Pensa-se que a tecnologia pode levar o ser humano ao impossível. Há, pois, uma ideologia na base desse entendimento equivocado, quando se pretende aumentar o poder humano para além de tudo o que se possa imaginar. Esse entendimento incapacita a humanidade para a indispensável compreensão de que tudo o que existe é uma dádiva que se deve apreciar, valorizar e cuidar, afirma o Papa Francisco, e não para se tornar escravo ou vítima dos caprichos da mente humana. O “grito” do Papa aponta a necessidade urgente de se repensar o modo como se utiliza e se exerce o poder. Por isso, lembra que nem todo aumento de poder significa progresso para a humanidade. Basta pensar nas tecnologias sofisticadas a serviço do extermínio de pessoas.

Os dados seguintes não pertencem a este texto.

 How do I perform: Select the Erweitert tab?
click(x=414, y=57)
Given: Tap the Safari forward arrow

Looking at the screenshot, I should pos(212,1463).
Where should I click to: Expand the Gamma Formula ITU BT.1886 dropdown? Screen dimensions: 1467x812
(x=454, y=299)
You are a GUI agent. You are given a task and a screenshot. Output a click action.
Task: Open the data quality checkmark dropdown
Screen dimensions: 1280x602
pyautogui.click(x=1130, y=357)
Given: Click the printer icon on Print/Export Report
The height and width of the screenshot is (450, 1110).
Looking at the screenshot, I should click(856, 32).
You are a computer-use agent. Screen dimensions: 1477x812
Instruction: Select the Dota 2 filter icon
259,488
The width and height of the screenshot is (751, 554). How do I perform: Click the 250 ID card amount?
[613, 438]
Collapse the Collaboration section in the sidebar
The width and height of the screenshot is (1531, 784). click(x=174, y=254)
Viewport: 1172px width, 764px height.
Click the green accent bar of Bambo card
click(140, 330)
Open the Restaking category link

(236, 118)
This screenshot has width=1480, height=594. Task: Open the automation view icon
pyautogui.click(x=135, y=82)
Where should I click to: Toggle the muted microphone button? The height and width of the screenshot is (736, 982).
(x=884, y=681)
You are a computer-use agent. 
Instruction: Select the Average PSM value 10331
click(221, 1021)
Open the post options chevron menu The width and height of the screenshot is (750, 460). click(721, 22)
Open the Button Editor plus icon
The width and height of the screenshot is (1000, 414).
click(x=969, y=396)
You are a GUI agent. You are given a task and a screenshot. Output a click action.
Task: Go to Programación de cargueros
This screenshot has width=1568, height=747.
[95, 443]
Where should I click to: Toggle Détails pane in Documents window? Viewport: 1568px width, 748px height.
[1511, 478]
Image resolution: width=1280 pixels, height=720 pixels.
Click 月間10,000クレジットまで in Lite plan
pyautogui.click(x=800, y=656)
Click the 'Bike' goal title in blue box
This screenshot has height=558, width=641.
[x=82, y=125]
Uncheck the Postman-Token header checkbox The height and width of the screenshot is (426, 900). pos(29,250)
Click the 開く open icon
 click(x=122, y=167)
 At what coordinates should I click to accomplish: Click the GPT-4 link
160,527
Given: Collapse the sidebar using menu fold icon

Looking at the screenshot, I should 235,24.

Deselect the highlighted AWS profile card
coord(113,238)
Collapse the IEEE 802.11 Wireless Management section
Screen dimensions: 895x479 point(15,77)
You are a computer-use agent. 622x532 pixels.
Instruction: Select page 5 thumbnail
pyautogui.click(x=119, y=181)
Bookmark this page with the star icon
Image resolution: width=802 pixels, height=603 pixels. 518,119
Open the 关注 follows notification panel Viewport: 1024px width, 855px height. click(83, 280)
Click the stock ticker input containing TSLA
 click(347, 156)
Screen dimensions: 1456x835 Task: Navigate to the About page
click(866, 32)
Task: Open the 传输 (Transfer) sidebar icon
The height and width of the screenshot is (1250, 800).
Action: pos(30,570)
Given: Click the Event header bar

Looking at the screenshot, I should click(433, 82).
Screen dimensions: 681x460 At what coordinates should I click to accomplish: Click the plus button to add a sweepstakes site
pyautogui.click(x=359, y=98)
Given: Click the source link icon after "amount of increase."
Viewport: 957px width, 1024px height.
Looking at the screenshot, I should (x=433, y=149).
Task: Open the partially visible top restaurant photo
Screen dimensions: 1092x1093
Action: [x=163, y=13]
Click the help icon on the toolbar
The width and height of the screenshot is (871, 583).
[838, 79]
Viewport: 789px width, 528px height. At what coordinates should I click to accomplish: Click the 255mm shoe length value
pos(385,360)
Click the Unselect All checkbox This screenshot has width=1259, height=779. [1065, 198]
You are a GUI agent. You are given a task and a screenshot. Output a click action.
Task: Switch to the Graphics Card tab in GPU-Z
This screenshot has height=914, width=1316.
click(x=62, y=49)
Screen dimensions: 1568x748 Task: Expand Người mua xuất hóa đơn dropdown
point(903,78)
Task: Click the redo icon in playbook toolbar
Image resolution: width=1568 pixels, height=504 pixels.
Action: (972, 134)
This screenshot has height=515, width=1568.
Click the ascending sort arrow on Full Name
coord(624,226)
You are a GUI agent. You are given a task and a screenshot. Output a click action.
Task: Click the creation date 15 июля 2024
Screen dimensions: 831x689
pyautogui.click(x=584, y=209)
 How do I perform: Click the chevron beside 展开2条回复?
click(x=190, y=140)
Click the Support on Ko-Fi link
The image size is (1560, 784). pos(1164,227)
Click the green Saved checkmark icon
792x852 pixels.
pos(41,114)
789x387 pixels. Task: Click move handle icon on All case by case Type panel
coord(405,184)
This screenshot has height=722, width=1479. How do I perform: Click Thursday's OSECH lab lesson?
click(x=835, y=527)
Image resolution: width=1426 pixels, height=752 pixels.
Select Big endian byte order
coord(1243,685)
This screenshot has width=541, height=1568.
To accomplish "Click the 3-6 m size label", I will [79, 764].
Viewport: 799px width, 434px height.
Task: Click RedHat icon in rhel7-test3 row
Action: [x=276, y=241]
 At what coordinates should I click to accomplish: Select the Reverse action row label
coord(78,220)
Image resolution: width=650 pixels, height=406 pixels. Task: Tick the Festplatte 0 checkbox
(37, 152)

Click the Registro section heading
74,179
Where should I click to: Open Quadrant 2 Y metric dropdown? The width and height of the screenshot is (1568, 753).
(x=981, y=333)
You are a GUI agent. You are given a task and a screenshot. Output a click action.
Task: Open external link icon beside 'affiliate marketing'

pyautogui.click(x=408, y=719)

O progresso técnico é admirável, mas, lamentavelmente, carrega no seu reverso muitos horrores, pois não tem sido acompanhado de uma irrenunciável responsabilidade: o apreço por valores que direcionam a consciência para um inegociável sentido humanitário. O ensinamento papal, com força de grito, aponta a necessidade de confrontar o paradigma tecnocrático com o entendimento de que o meio ambiente não é simples objeto de exploração e utilização desenfreada. O ser humano deve compreender-se como parte do meio ambiente. Preciosa é a argumentação do Papa que leva a compreender a vida, a inteligência e a liberdade humana como parte da natureza, a serviço do seu equilíbrio. Um planeta saudável depende da adequada interação humana com o meio ambiente, a exemplo do que ocorre na cultura indígena e do que ocorreu durante muitos séculos em diferentes lugares do planeta.
O “grito” do Papa Francisco, convocando, mais uma vez, para se efetivar novo paradigma que priorize a relação equilibrada da humanidade com o planeta, inclui o confronto com o paradigma tecnocrático. Isso significa buscar o desenvolvimento do sentido humanitário que recoloca o ser humano na sua real condição vocacional e missionária. Levar em consideração o “grito” do Papa Francisco é rever critérios e fomentar novas posturas. Seja ouvido o apelo do Papa, inspirando investimentos para salvar a humanidade. Ecoe o “grito” do Papa Francisco.